Later, the statement argues that rising sea levels make taking action unavoidable. “A Do nothing/Do minimum option will have the least impact on [natural] processes but the existing erosion rate will continue and worsen, due to sea level rise, in the next coming years, posing a real and immediate risk to most of the golf course frontage and assets,” states the conclusion of an analysis of various options for responding to the erosion.

Trump’s company has warned not only the county council of the perils of climate change, but also local residents. An appendix to TIGL’s planning application includes a scan of a brochure that the company has distributed to residents to make the case for building the proposed coastal protection works. The heading of one page — emblazoned with a “Trump Doonbeg” logo — is “Need for Coastal Protection.” The page lists four bullet points, the last of which is, “Predicted sea level rise and more frequent storm events will increase the rate of erosion throughout the 21st century.”

The statements in the filings contradict positions publicly held by Trump, who has weighed in repeatedly on climate change in recent years – mostly to dismiss it outright. In 2012, he tweeted, “The concept of global warming was created by and for the Chinese in order to make U.S. manufacturing non-competitive,” though he has since insisted the tweet was a joke. In 2013, he tweeted, “We should be focused on clean and beautiful air-not expensive and business closing GLOBAL WARMING-a total hoax!” In January 2014, he tweeted, “This very expensive GLOBAL WARMING bullshit has got to stop. Our planet is freezing, record low temps, and our GW scientists are stuck in ice.”

In some recent comments, Trump has continued to defy the widely held scientific consensus about man-made climate change, but his statements have become more complicated, if not entirely clear.

“I’m not a believer in global warming. And I’m not a believer in man-made global warming,” Trump told conservative radio host Hugh Hewitt in September. “It could be warming, and it’s going to start to cool at some point. And you know, in the early, in the 1920s, people talked about global cooling.”

That same month, Trump appeared on MSNBC’s “Morning Joe” and said, “I consider climate change to be not one of our big problems. I consider it to be not a big problem at all. I think it’s weather. I think it’s weather changes. It could be some man-made something, but you know, if you look at China, they’re doing nothing about it. Other countries, they’re doing nothing about it. It’s a big planet.”

Asked by a Washington Post editorial writer in March, “Don’t good businessmen hedge against risks, not ignore them?” Trump responded, “I just think we have much bigger risks. I mean I think we have militarily tremendous risks. I think we’re in tremendous peril. I think our biggest form of climate change we should worry about is nuclear weapons.”

The Pentagon, however, describes climate change as “an urgent and growing threat to our national security.”.
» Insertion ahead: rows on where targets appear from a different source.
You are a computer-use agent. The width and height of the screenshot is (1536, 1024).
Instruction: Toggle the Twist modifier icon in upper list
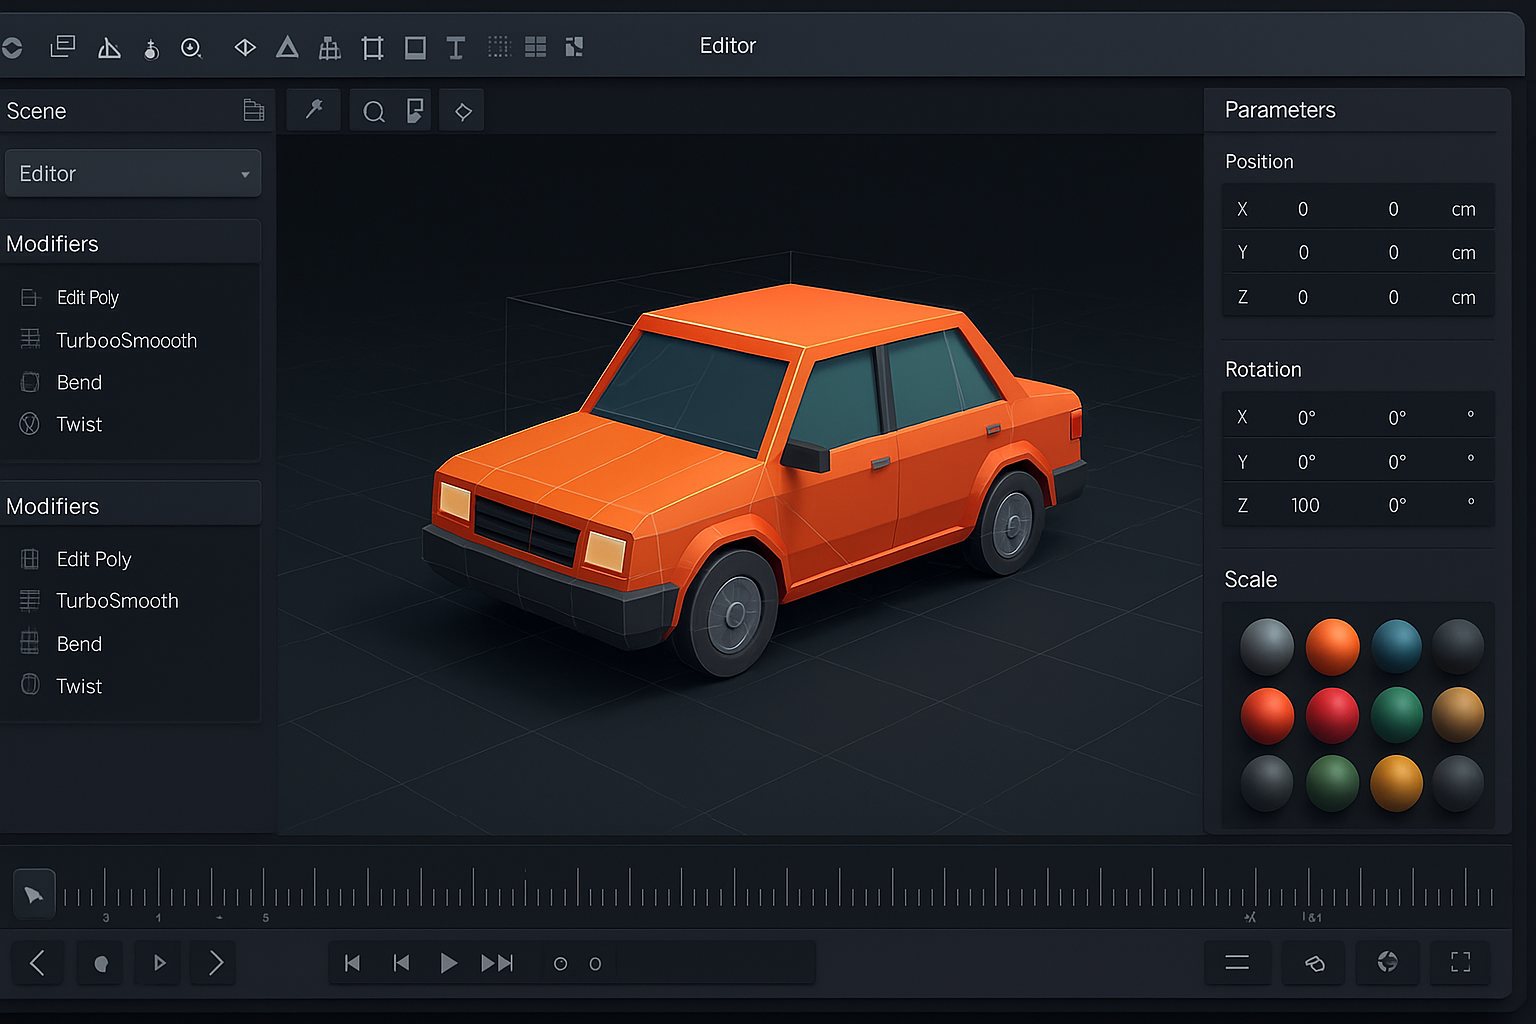pos(30,424)
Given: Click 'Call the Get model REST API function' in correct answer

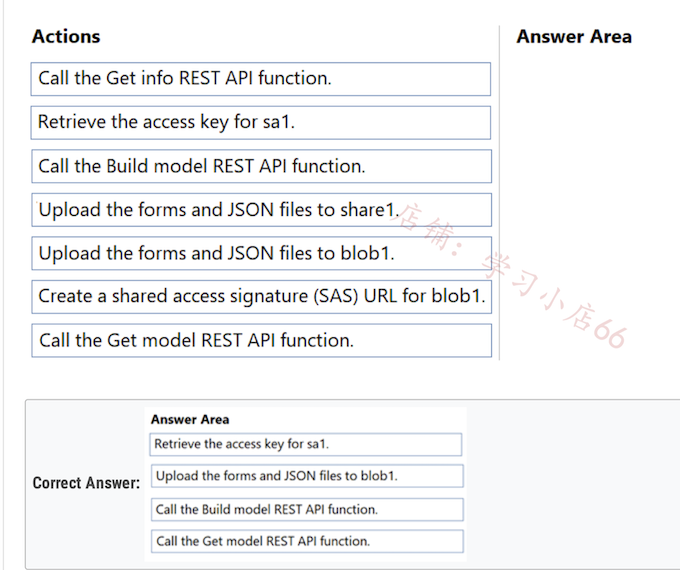Looking at the screenshot, I should pyautogui.click(x=307, y=541).
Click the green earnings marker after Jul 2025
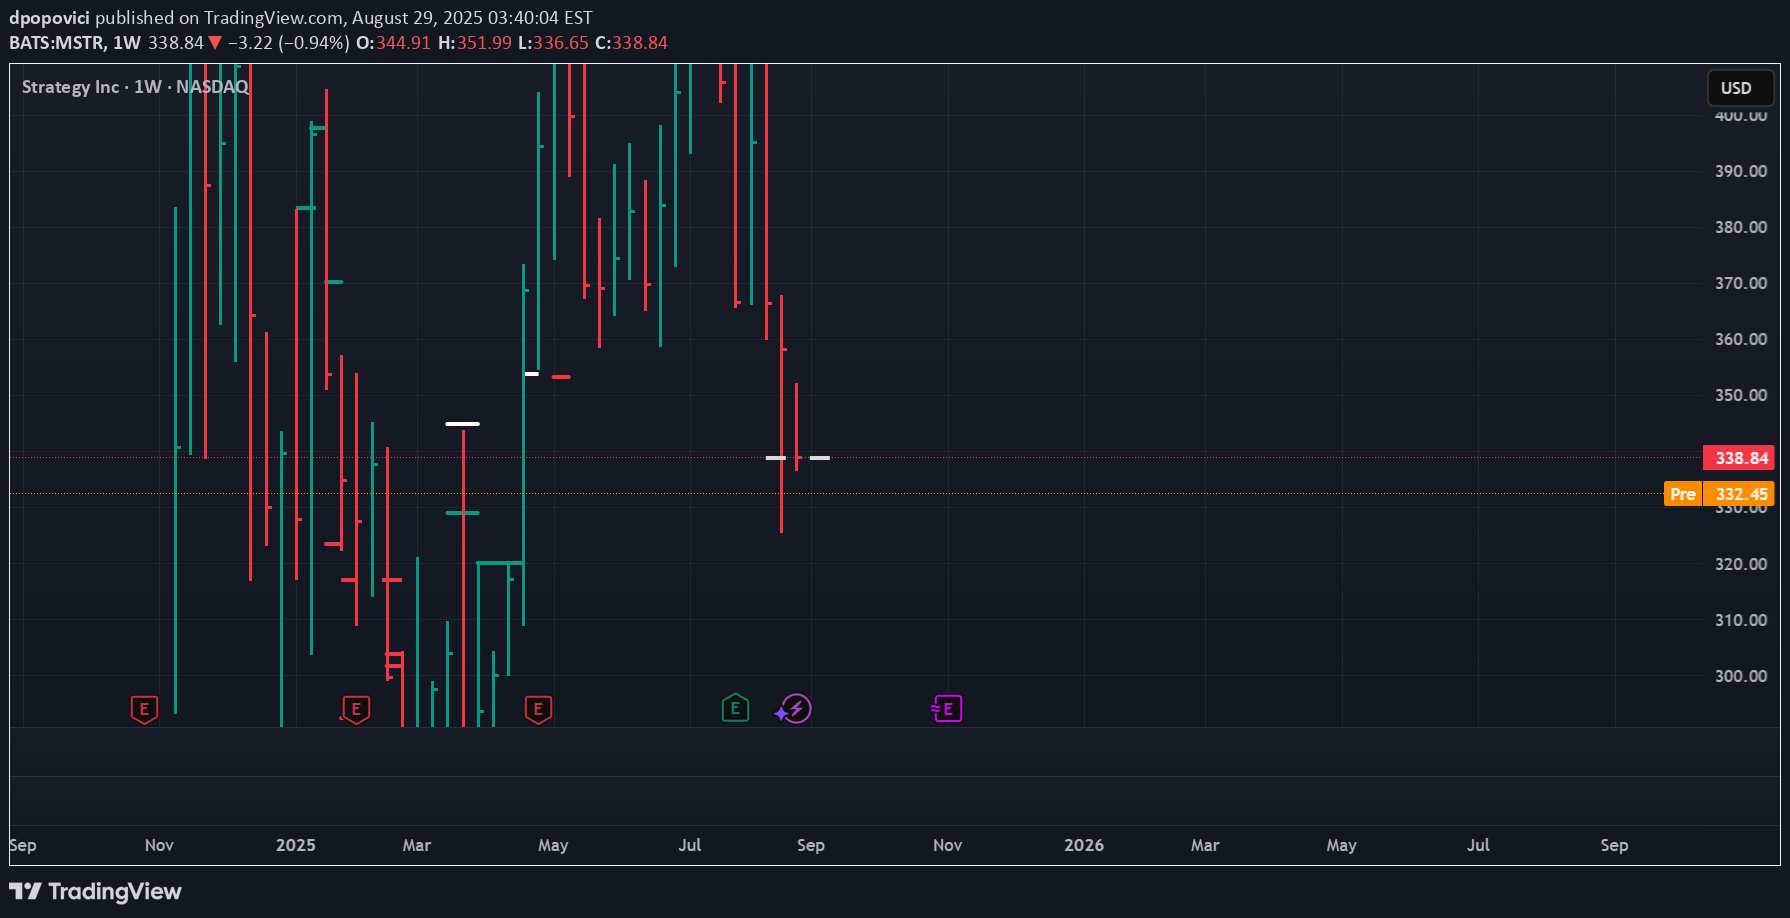This screenshot has width=1790, height=918. 735,709
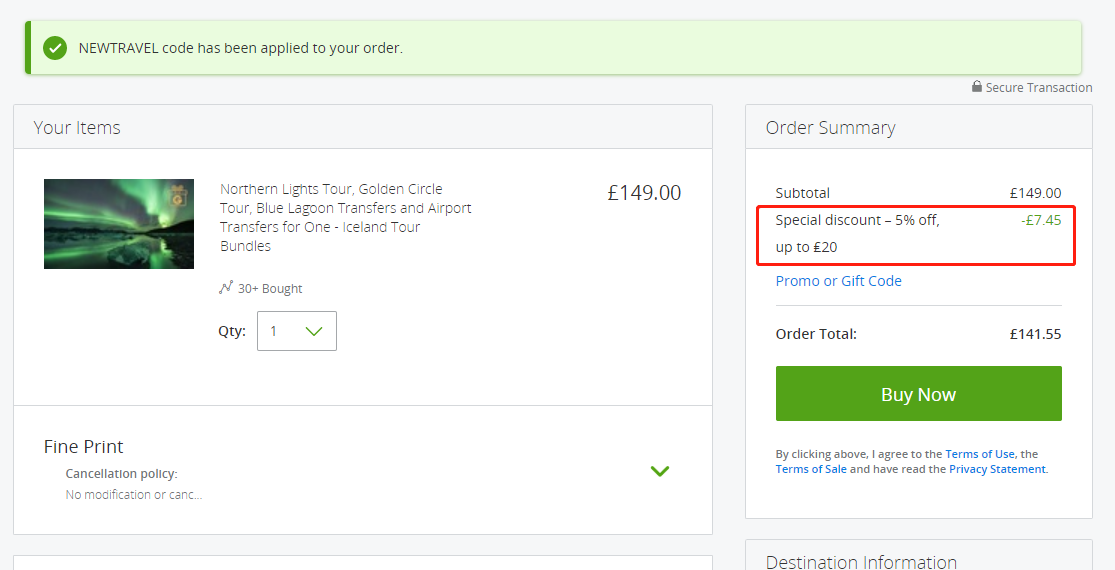Click the NEWTRAVEL code applied banner
This screenshot has height=570, width=1115.
[x=553, y=48]
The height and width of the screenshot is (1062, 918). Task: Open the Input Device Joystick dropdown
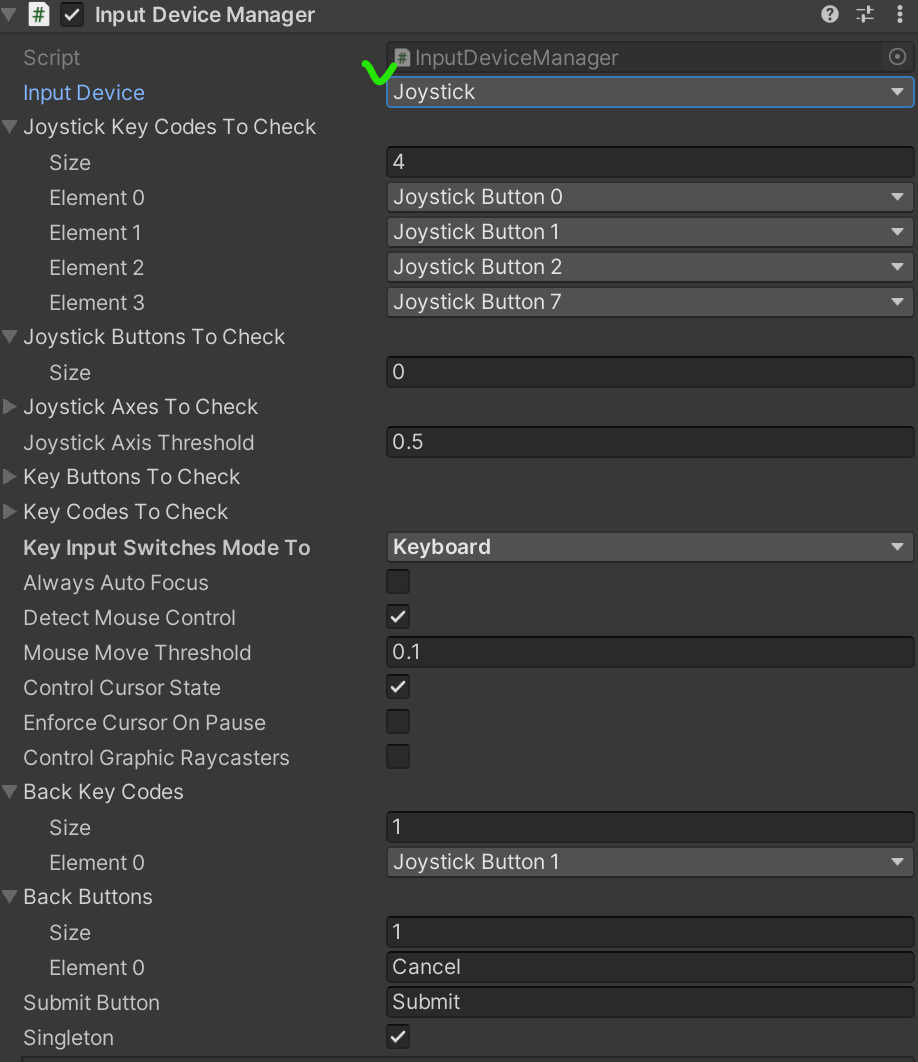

Earlier this year, Trump tapped North Dakota Rep. Kevin Cramer, who also does not accept the scientific consensus on climate change but has expressed support for a modest carbon tax, as an energy adviser. Next Thursday, Trump is scheduled to travel to North Dakota to address a gathering sponsored by an oil industry group, an audience that will likely be receptive to climate skepticism.

But Trump — who recently vowed to “at a minimum” renegotiate December’s Paris climate deal — finds his position at odds with the two-thirds of the American public who described themselves as a “great deal” or “fair amount” worried about global warming in a March Gallup poll.

The New York billionaire has not been shy about abandoning past positions on issues like gun control and abortion as his views and his political considerations have evolved. And as he pivots to the general election, his stated position could come into line with the position taken by his business.

“It’s conceivable that he might swing around on this,” Inglis said. “Of course it would be a smart political move for him or for anyone because that’s where the public’s already going. That’s where millennials are going. That’s where the future is.”